1981 Bally Flash Gordon SS
Tear Down & Cleaning
My normal process for a restoring a pin is to get it working 100% (or as near to 100% as possible) before stripping it down to the individual nuts and bolts to clean and rebuild. I bought this as a semi-working project and indeed when I got it home, it would power and actually boot to Attract Mode and start a game. But that’s where things went south. First thing to go wrong was blowing the F2 fuse whenever the right flipper button was pushed. That was fairly easy to address - the flippers were not wired correctly. They looked half-rebuilt so somebody before me put in a new right coil and a new pawl, but that was it. I’m thinking the new coil went in because the original burned up due to F2 being over-fused and running too much voltage through. There are fuse values for a reason!

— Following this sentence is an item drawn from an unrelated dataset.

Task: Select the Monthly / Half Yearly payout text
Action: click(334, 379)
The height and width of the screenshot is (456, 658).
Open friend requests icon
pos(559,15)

Other things found trying to get it running:
Several lights out. I’ll leave those alone…they’re either bad lamps, flaky lamp sockets, bad/corroded connectors on the wire harness, or issues with the lamp board. Those will all get taken care of during the restore.

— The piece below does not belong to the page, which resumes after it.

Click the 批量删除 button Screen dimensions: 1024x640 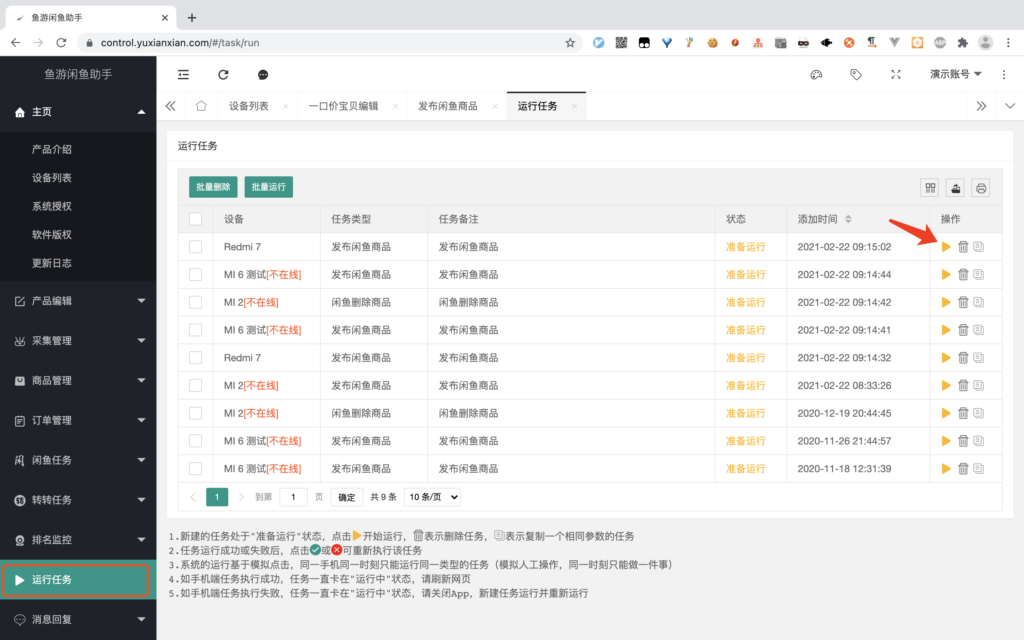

About 30% of the targets don’t score. All addressed by either adjusting leaf switch gaps and/or cleaning the leaf switch contacts.
Strobe is inop. Leaving that alone as it’ll get addressed during the restore. Confirmed correct voltage is at the board so there’s either something wrong with the board or the wire harness connector.
Pop bumpers have “dead spots”. Adjusted the spoon positions for better sensitivity, will probably replace all spoons with new during the restore as they have worn out holes in the middle from the skirt stem.
So I got the machine about 95% working in my garage after a week or so and came up with a modified plan for the restoration:
#1 - Replace the board set with modern equivalents and repair the original board set for a future Bally project (or use as test spares)
#2 - Keep the backglass - it’s actually in very nice shape
#3 - Strip and repair all of the wood damage on cabinet (crushed corners, weak joints, deep scratches, etc).
#4 - Repaint the cab with Pinball Pimp stencils, but with some customized artwork
#5 - Use original playfield but with a new hardtop. Re-paint the underside with a fresh coat of Bally gray!
#6 - Replace most of the cracked and crazing playfield inserts
#7 - Install new plastics and rubber kit
#8 - Tumble/clean/polish/re-use as many metal parts as possible
Replacing the broken White Arrows for the playfield bonus proved to be a bit challenging as the white ones are no longer made. I tried the used route but then the shade of white became a concern as I could not get any pair to match (despite UV light, bleaching, and other plastics brightening tricks). Ultimately I went with Blue Arrows, which are still being made new in the same size. Now that they’re in, I think it adds a nice customized touch.